**Saved entries:**
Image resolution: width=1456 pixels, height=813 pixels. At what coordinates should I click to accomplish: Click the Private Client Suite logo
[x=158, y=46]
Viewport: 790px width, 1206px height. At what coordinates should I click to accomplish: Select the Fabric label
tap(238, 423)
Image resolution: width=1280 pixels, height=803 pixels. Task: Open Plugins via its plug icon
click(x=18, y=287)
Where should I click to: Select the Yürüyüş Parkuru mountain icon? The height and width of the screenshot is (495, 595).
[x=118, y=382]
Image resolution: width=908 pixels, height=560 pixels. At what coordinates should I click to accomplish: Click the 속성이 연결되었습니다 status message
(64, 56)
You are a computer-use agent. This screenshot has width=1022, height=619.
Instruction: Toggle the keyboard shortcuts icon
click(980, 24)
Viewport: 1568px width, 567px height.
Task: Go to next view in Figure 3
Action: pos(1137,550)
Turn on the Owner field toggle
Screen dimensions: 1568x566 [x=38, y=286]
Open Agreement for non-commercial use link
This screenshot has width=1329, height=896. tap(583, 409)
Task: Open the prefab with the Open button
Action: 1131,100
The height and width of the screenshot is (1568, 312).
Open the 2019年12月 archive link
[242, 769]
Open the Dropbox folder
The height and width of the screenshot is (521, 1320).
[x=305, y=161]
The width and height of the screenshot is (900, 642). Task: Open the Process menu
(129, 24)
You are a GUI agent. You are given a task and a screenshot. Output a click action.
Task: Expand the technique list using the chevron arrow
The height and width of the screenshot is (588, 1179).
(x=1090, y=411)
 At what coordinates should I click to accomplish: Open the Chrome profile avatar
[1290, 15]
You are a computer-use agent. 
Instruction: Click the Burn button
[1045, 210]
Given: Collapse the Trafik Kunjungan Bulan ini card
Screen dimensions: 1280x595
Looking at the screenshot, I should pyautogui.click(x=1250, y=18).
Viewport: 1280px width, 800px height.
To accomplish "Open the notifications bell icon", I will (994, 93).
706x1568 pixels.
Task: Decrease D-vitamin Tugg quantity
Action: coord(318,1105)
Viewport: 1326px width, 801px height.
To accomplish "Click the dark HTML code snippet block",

**Instructions for the task:**
Each line above from the one with "You are a GUI" up to and including the one with "Given: Collapse the" must be set down exactly, and no line outside that span may appear.

**Result:**
You are a GUI agent. You are given a task and a screenshot. Output a click action.
Task: Expand the technique list using the chevron arrow
The height and width of the screenshot is (588, 1179).
(x=1090, y=411)
 At what coordinates should I click to accomplish: Open the Chrome profile avatar
[1290, 15]
You are a computer-use agent. 
Instruction: Click the Burn button
[1045, 210]
Given: Collapse the Trafik Kunjungan Bulan ini card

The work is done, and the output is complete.